Vereador Caio Cordeiro volta a cobrar regularização e transparência no transporte público de Várzea Grande
Parlamentar questiona contratos da União Transporte, critica uso de ônibus intermunicipais em linhas municipais e pede mais fiscalização sobre o sistema.
Durante a sessão ordinária desta semana, o vereador Caio Cordeiro voltou a cobrar providências em relação ao transporte público de Várzea Grande. Segundo ele, a população continua sofrendo com a precariedade do serviço e a falta de regulação.
O parlamentar destacou que em nenhum momento defendeu o rompimento imediato do contrato com a União Transporte, mas sim a necessidade de iniciar os processos para uma nova licitação. “O contrato termina em 2026. É agora que precisamos começar a preparar esse processo, para que a população não continue refém”, afirmou.
Entre as propostas apresentadas, Caio citou leis que sugerem a identificação dos ônibus por número na lataria, como já ocorre em Cuiabá; a diferenciação por cor entre veículos intermunicipais e municipais; e a redução da idade máxima da frota, garantindo que 99% dos ônibus tenham ar-condicionado a partir da próxima licitação.
O vereador também denunciou um termo de assunção operacional assinado no dia 31 de dezembro de 2024 pelo então prefeito Kalil Baracat e pelo ex-secretário Breno, que permitiu a utilização de ônibus intermunicipais da CMT em linhas municipais da União Transporte. “Esse acordo foi feito sem a presença da Sinfra e da Ager, o que é gravíssimo. Como duas empresas firmam um termo que impacta concessões do Estado e do Município sem a participação dos órgãos responsáveis?”, questionou.

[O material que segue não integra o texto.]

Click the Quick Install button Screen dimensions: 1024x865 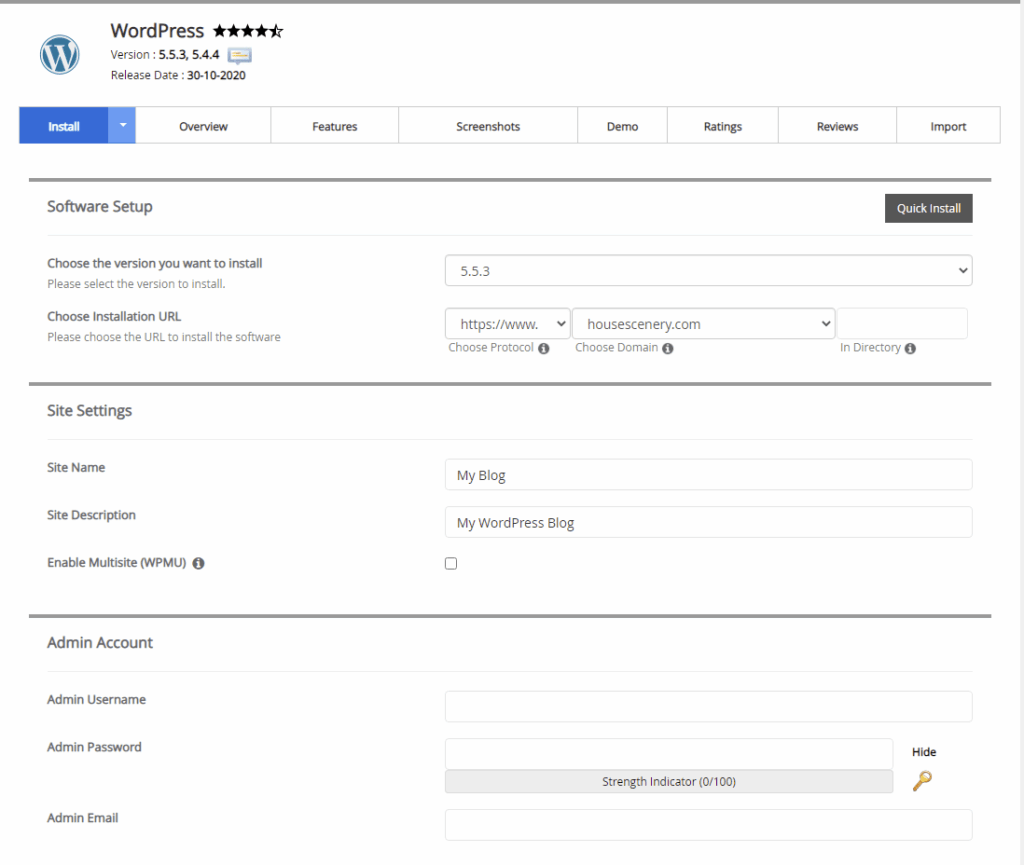928,208
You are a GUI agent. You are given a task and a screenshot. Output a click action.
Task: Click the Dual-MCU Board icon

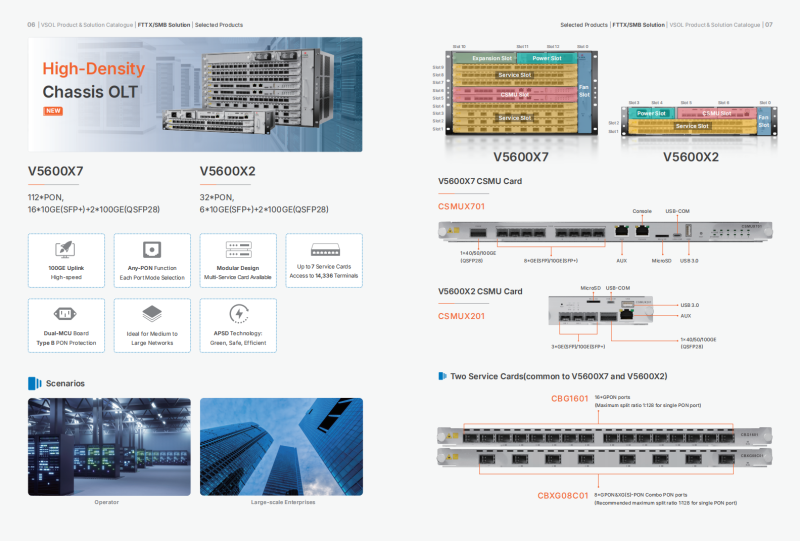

Cordeiro ainda levantou dúvidas sobre a definição das linhas no município, apontando casos em que bairros populosos ficam sem cobertura adequada, enquanto outras regiões acumulam linhas sobrepostas. Ele criticou a falta de novos pontos de integração além do Terminal André Maggi, mesmo com o crescimento de regiões como Mapim, Chapéu do Sol e 15 de Maio.
Por fim, o vereador cobrou fiscalização efetiva. “Hoje, a União Transporte parece se autofiscalizar. Cadê a regulação? Quem está fazendo o controle de qualidade do transporte em Várzea Grande? A população continua pagando caro por um serviço ruim e sem transparência”, concluiu.